The study, led by Dr Brad Bernstein, of the Broad Institute of Massachusetts Institute of Technology, analysed two entire human chromosomes - 21 and 22 - and other regions of the human and mouse genomes, for domains in which genes were "open for business".

While genome projects have provided researchers with a comprehensive catalogue, map and DNA sequence of all human and mouse genes, they do not reveal which genes are active - or potentially active, in living organs and tissues.

The MIT team used Affymetrix GeneChip microarrays containing millions of distinct DNA fragments to examine chromatin, the complex mix of DNA, RNA and proteins that forms chromosomes.

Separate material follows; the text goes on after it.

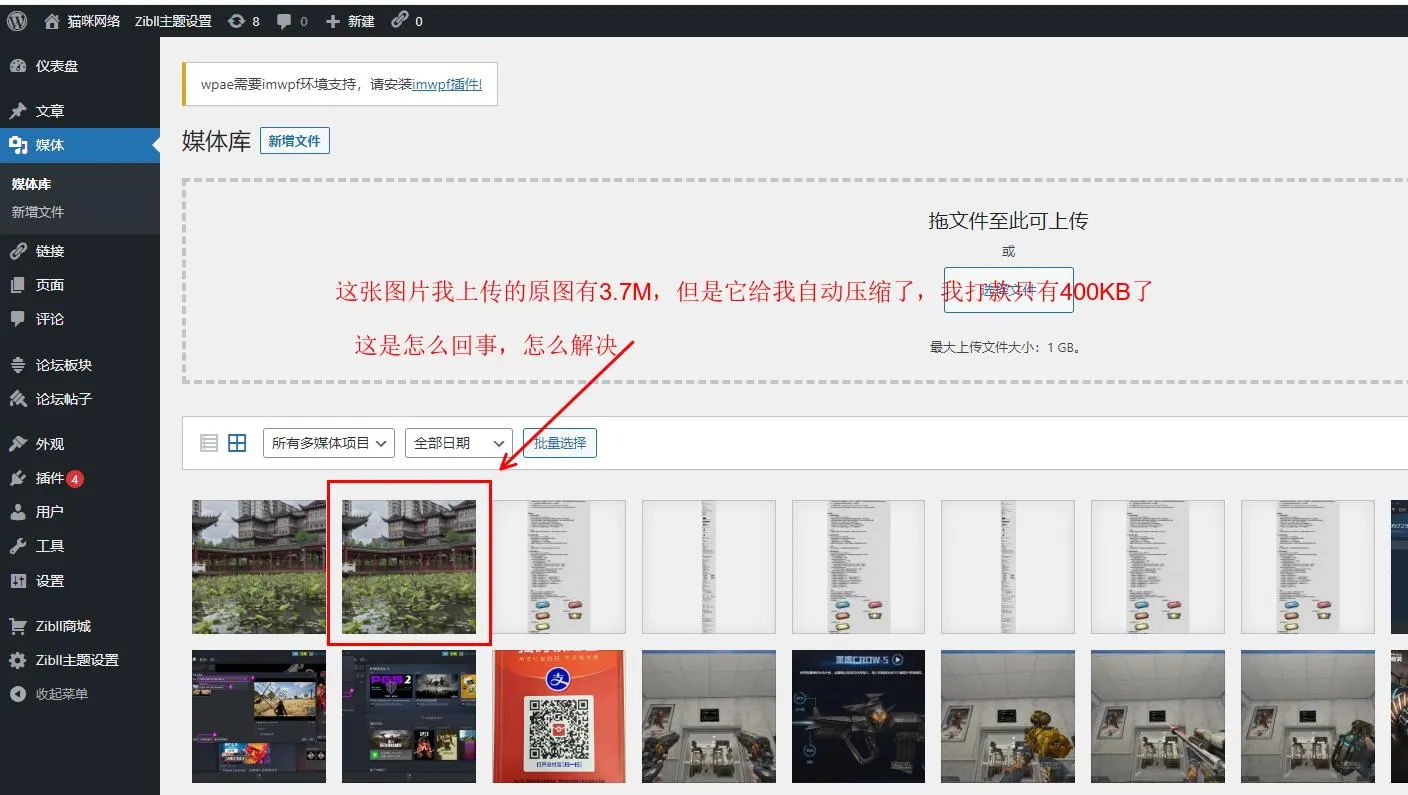
Task: Switch to grid view icon
Action: [x=237, y=443]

Using a technique called CHIP on Chip (Chromosome ImmunoPrecipitation) on a chip, Bernstein and his colleagues dissected chromosomes 21 and 22 and used antibodies to label particular forms of histones, the core proteins around which DNA is coiled, to determine which regions of chromosomes were "open" or "closed" to the cell's gene-transcription machinery.

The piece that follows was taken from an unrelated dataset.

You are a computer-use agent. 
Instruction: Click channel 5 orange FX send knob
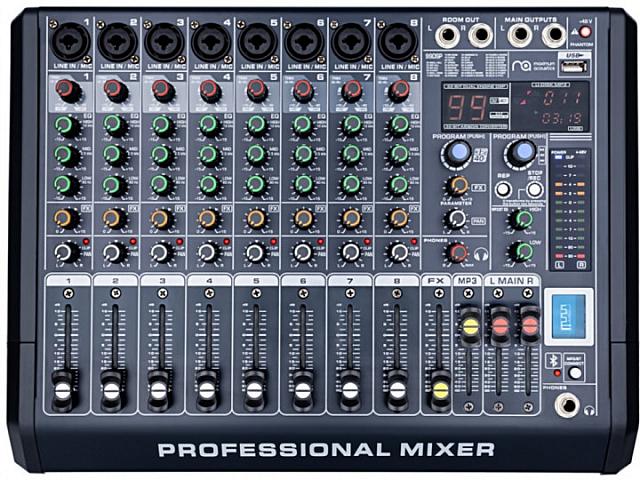(x=256, y=219)
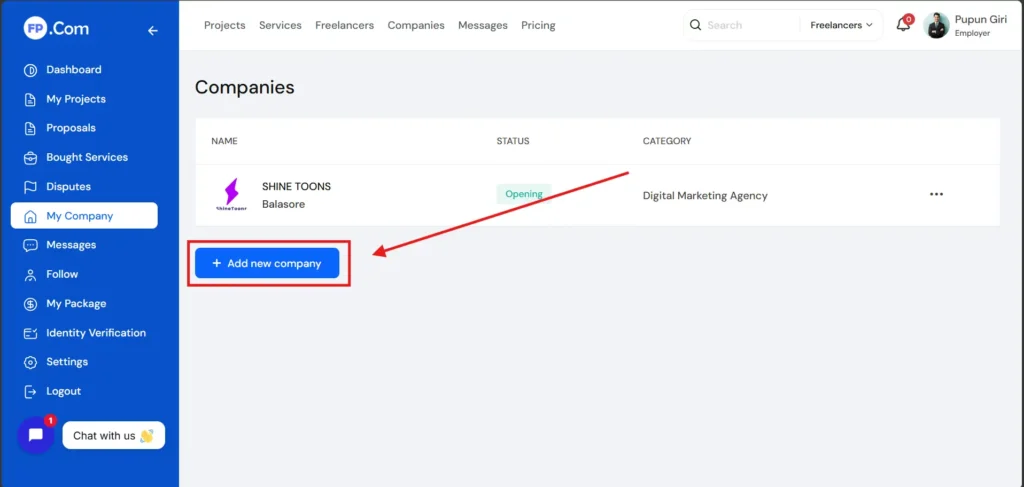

They found that much of the human genome is organised into small chromatin structures remarkably similar to those in budding yeast, that appear to regulate the function of individual genes.

But they also found 'striking exceptions': huge chromatin domains where clusters of genes are regulated in a coordinated manner - including the Hox gene cluster that lays down the basic body plan in organisms as diverse as fruit flies, mice and men.

The hox genes form a linear cluster on the chromosome, and are progressively switched in the same order, so the body plan, including the segmentation process, occurs in a precisely ordered manner.

Both the small and large chromatin structures are almost identical in humans and mice - even though the DNA sequences of the underlying genes are quite difference, indicating that the chromatin regulatory structures have important functions that have been highly conserved through nearly 100 million years of mammalian evolution.

Some of the tracts of non-protein coding DNA between the hox genes, like the genes themselves, are densely "labelled' with methyl molecules that regulate gene transcription - confirming that these regions, once dismissed as "junk" DNA, are extensively transcribed when the hox cluster is "open for business".

Commenting on the findings, Professor John Mattick, director of the Institute for Molecular BioScience at the University of Queensland, said the findings lend further support to his idea that the "junk" DNA actually codes for RNA elements that control the activity of genes in the region.

He said the intensive activity in the intergenic regions of the hox gene cluster is further evidence that the activity of the body-plan genes is highly coordinated.

"This is consistent with my idea that complex developmental processes in mammals involve RNA signalling sequences," he said. "The hox genes are critical master regulators of animal development, so they have to be controlled in an extremely sophisticated way."